The filament load start switches (No. 1) are symbols 507 in the PA’s and 175 in the modulators; the filament run
switches (No. 2) are 506 and 161. Each switch is provided with interlock contacts which close when the main switch
is fully open. The start switch interlocks are 506-A and 161-A. When both filament load disconnect switches in
a unit are fully open, the interlock contacts short circuit the flow interlock contact for that unit so that water
in that unit may be shut off without stopping the filament MG’s. Run switch interlocks 506-A and 161-A are also
utilized to light filament "off" lights 540 and 164 between the water valves on the front panels. The
filament voltage is completely removed from the unit when one of these lights comes on, since, according to nameplate
instructions, main switches 506 and 161 (No. 2) should be opened last when removing filament voltage. In any case,
if the operator attempts to remove water flow from a given unit without completely opening the filament disconnect
switches, filament, bias and plate voltages will automatically be removed from the complete transmitter; these
voltages will be similarly removed if he attempts to apply filament voltage without full water flow, even though
the unit be isolated. This system was incorporated to remove the human element from the protection of the water
cooled tubes, which would probably be destroyed if filament voltage were applied even momentarily without cooling
water flow.
Each PA and modulator is provided with two outlet water over-temperature interlocks, 533 and 171, and the HPA unit
with one, 170. The contacts of these interlocks are paralleled across the coil of a temperature relay 803 for each
unit. When the water temperature exceeds a predetermined value in any unit, the contacts of the corresponding temperature
interlock close, short circuit the coil of relay 803 for that unit causing full shop machine voltage to appear
across coil resistor 803-A. Normally, relays 803 close as soon as the shop machine starts. If the contacts of a
relay 803 open twice within a minute or stay open over 5 seconds, the corresponding transmitter unit is isolated,
or in the case of the high power audio stage, plate voltage is locked out. The operation of this isolation and
lockout circuit is described below.
Another water over-temperature interlock 266 is located near the basement ceiling on the main outlet water header.

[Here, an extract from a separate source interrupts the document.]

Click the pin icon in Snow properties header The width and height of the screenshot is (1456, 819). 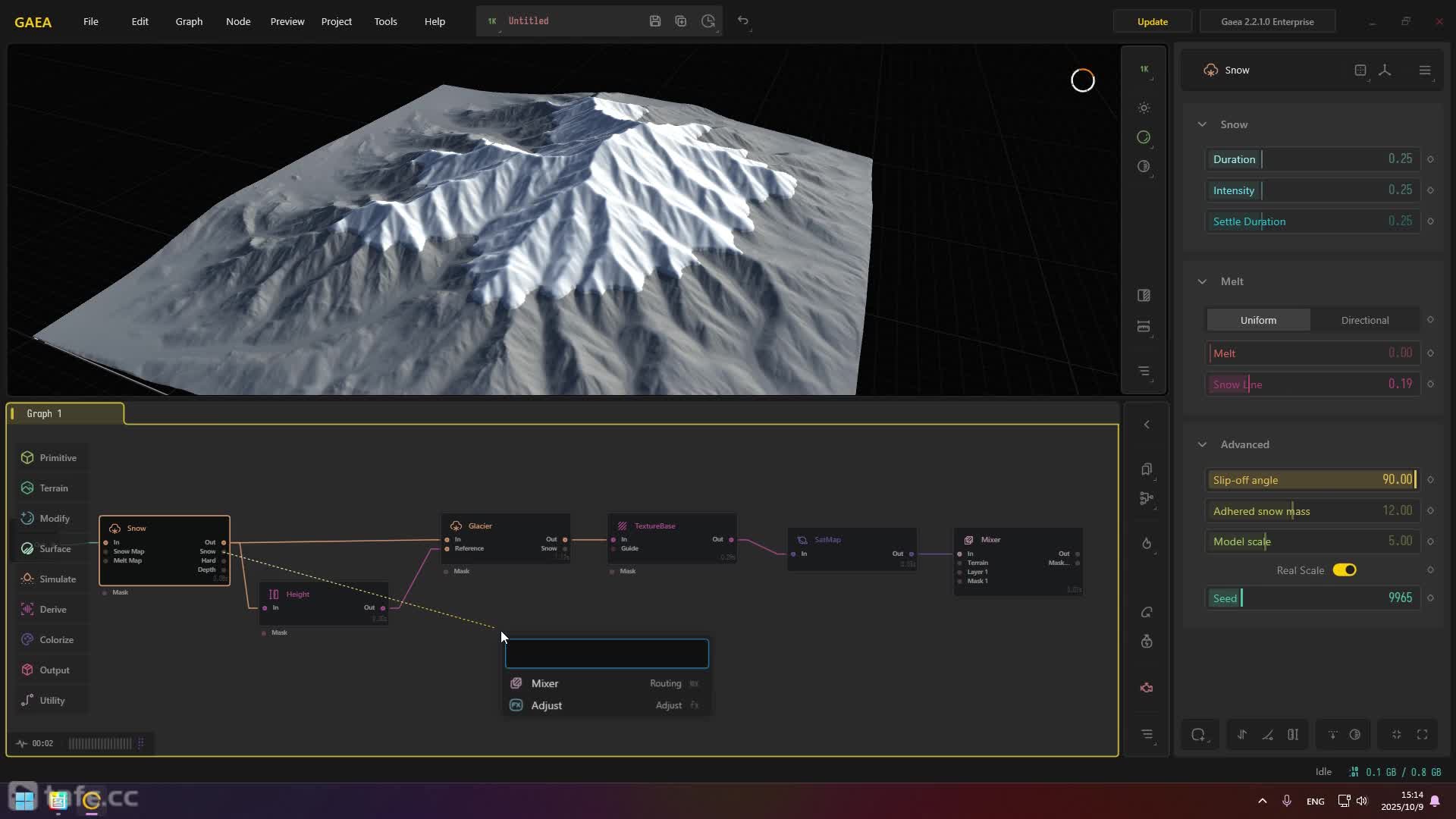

Interlock 266 short circuits the coil of telephone relay 267 when the high temperature contacts close, leaving
full shop voltage across resistor 267-A. When the coil of relay 267 is de-energized, its normally open contact
closes, causing alarm buzzer 834 to operate. Temperature interlock 266 is set about 10 degrees F. below the settings
of similar interlocks on the transmitter units, so that the operator generally will be warned before a unit is
isolated or plate voltage locked off due to water over-temperature.
An air pressure interlock 268 is provided on the main air duct, on the basement ceiling underneath the rectifier.
When the air blower is started and air pressure is built up in the duct, the normally open contacts of this interlock
close, energizing the coil of air interlock relay 833. The contacts of relay 833 are in the filament control circuit
described below.
7.024 Low Power Rectifier Filaments
With the shop machine in operation, the low power rectifier filaments may be started at any time by closing switch
924. This switch energizes the coil of L. P. rectifier filament contactor 301, whose contacts light the AC filaments.
A "soaking" resistor 319 is inserted in the common coil circuits of L.P. rectifier contactors 301, 316
and 318 by the opening of a normally closed contact on rectifier plate run contactor 316 when plate voltage is
applied. Red light 944 and timing relay 304 are also energized from the 220 volt AC supply. The timing contacts
of 30 second relay 304 are in the plate control circuit of the L.P. rectifier described below in section 7.027.